* [Travail demandé]:
1 - D'après l'extrait des débats, quelle assemblée a clarifié les dispositions concernant les Français de l'étranger ?
2 - Poursuivez l'extrait des débats à partir de sa dernière phrase.

**** Extrait présenté

La reformulation de la disposition relative à la question des noms patronymiques me paraît aussi une clarification nécessaire.
Le Sénat a également clarifié les dispositions concernant les Français de l’étranger.
Nous avions œuvré, avec notre collègue Claudine Schmid, sur l’initiative de notre ancienne collègue Corinne Narassiguin que je salue puisqu’elle est dans les tribunes – ce texte est aussi un peu le sien – pour que la situation des Français établis hors de France ne soit pas oubliée et qu’ils aient accès aux mêmes droits. C’est chose faite.
L’article 16 bis constitue également une avancée. La formulation adoptée par notre assemblée était problématique. Nous l’avions souligné, avec Hervé Mariton, en présentant des amendements non pas similaires mais qui relevaient la difficulté de parvenir à une rédaction. L’homosexualité existe au-delà des liens du mariage ou de la signature d’un PACS. Dès lors, protéger des salariés en raison de leur orientation sexuelle en cas de mutations dans des pays qui criminalisent l’homosexualité est une formulation adéquate.
M. Jean-Frédéric Poisson. Non !
M. Sergio Coronado. Il n’en reste pas moins que le Sénat semble avoir oublié le travail qu’il avait accompli lors de l’examen du texte sur le harcèlement sexuel, que nous avions voté en urgence et à l’unanimité, lorsqu’il avait énuméré dans la liste des discriminations l’orientation sexuelle mais aussi l’identité sexuelle, expression maladroite pour y désigner l’identité de genre et protéger ainsi les personnes transgenres.

********
**** Données extraites

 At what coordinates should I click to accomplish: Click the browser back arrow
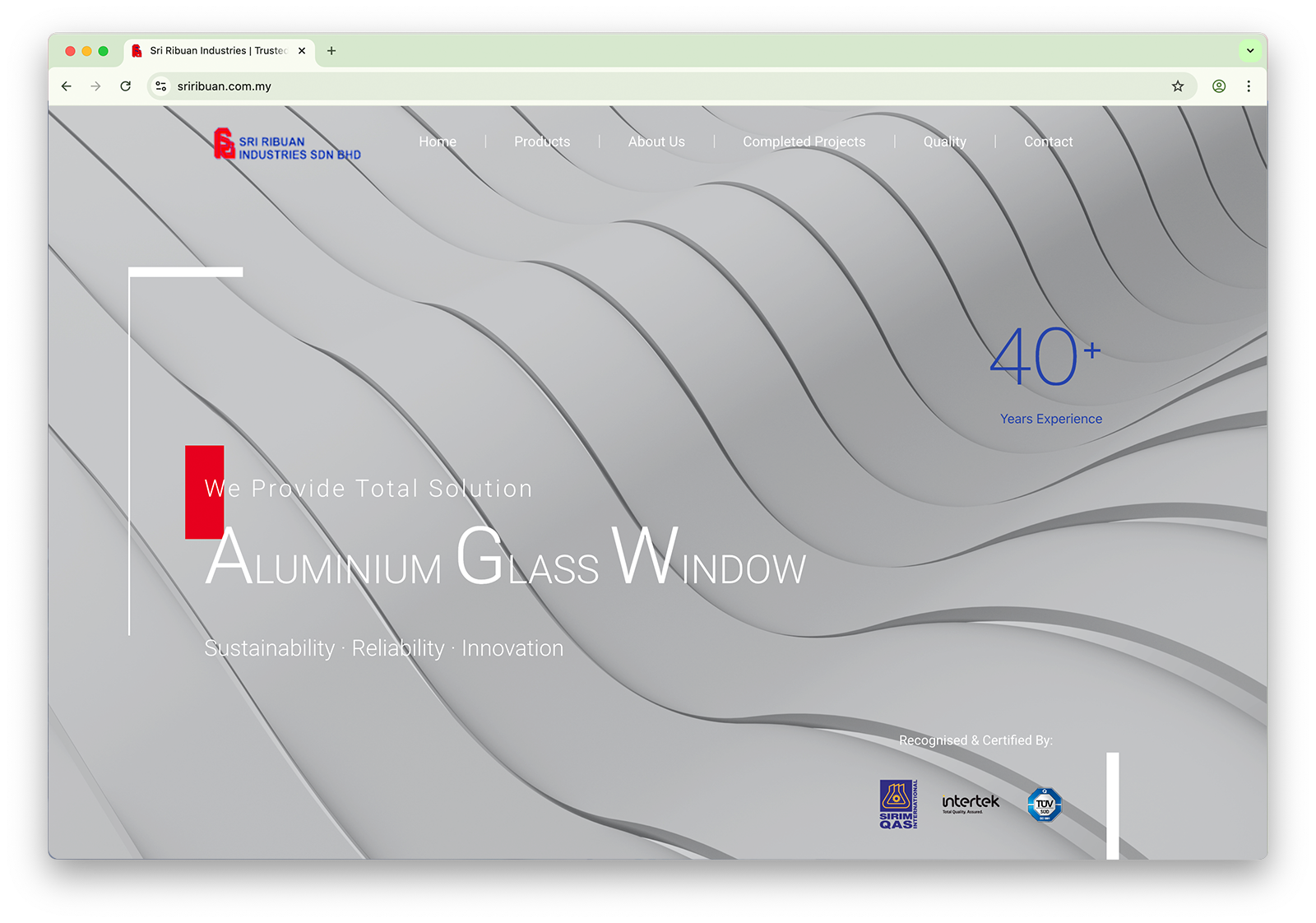point(67,86)
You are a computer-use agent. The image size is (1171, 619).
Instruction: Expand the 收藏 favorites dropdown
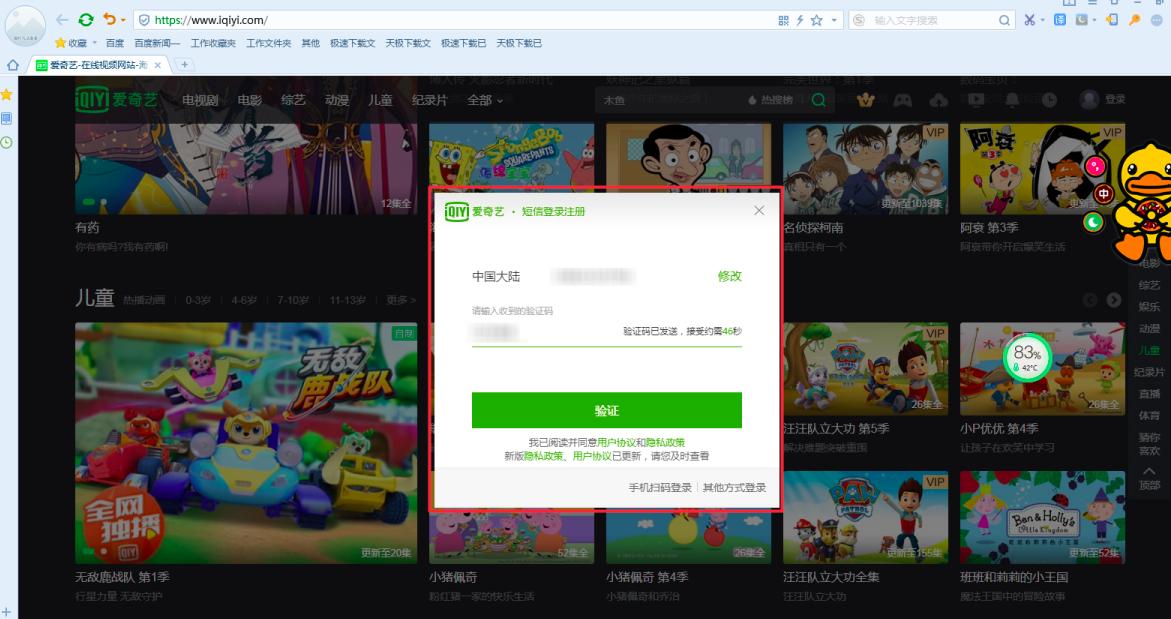(95, 44)
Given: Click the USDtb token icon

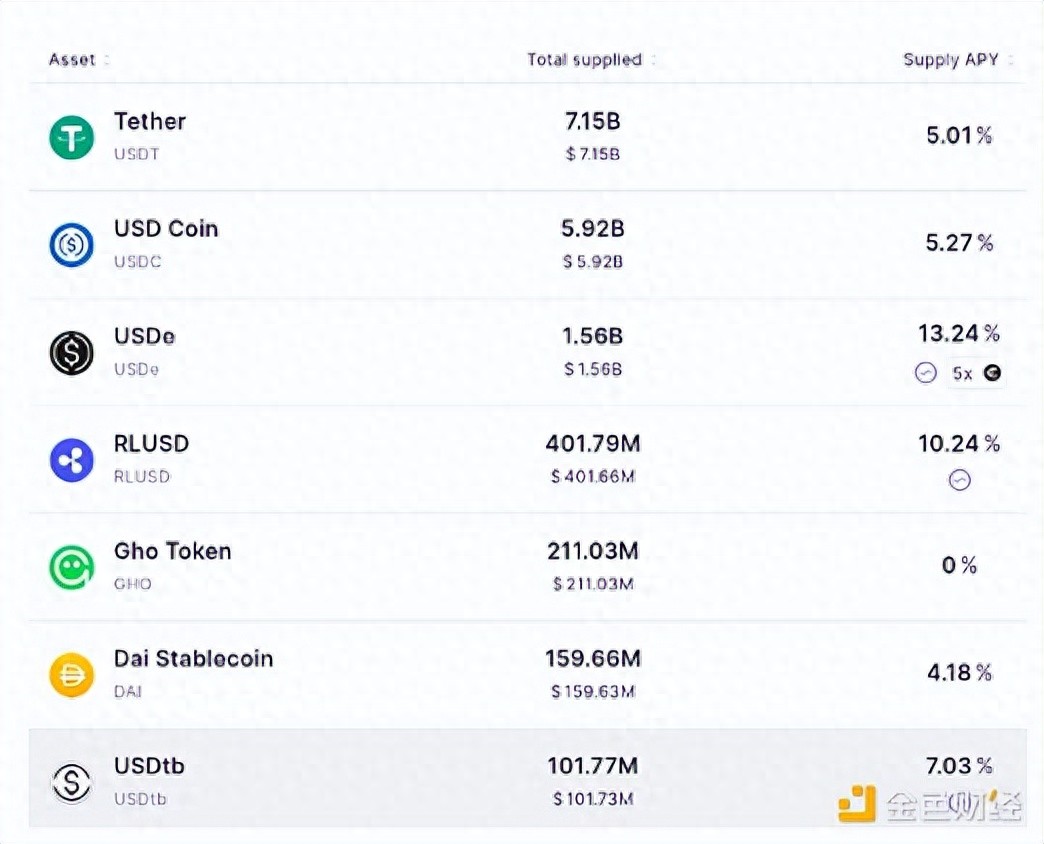Looking at the screenshot, I should click(71, 782).
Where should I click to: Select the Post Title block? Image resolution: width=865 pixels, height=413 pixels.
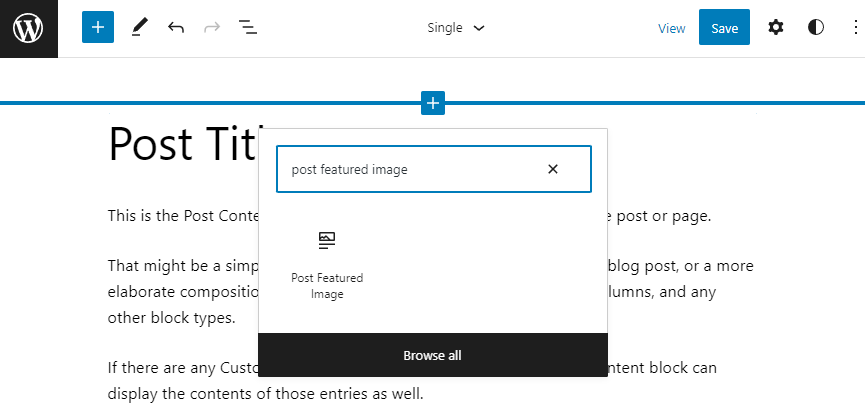pyautogui.click(x=180, y=144)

********

* [Réponses par tâche]:
1 - Le Sénat.

2 -
M. Jean-Frédéric Poisson. Pourquoi n’amendez-vous pas le texte ?
M. Sergio Coronado. Ne vous inquiétez pas : nous discuterons des articles et des amendements.
M. Jean-Frédéric Poisson. Je ne suis pas inquiet !
M. Sergio Coronado. Mais l’essentiel est le vote conforme de l’article 1er du projet de loi qui ouvre le mariage aux couples de même sexe.
Rien ne s’oppose donc à un vote conforme de notre assemblée. Au nom du groupe écologiste, j’avais en première lecture, comme ma collègue et amie Esther Benbassa au Sénat, tenté d’élargir, au nom de la cohérence, le champ du texte en y incluant la procréation médicalement assistée pour les couples de femmes, et en réglant la situation d’état civil des enfants nés d’une gestation pour autrui à l’étranger. Force est de constater que nous ne sommes pas parvenus à dégager une majorité sur ces points.
M. Rémi Delatte. Heureusement !
M. Sergio Coronado. Nous le regrettons. Ces questions devront être réglées par le législateur, et le plus tôt sera le mieux.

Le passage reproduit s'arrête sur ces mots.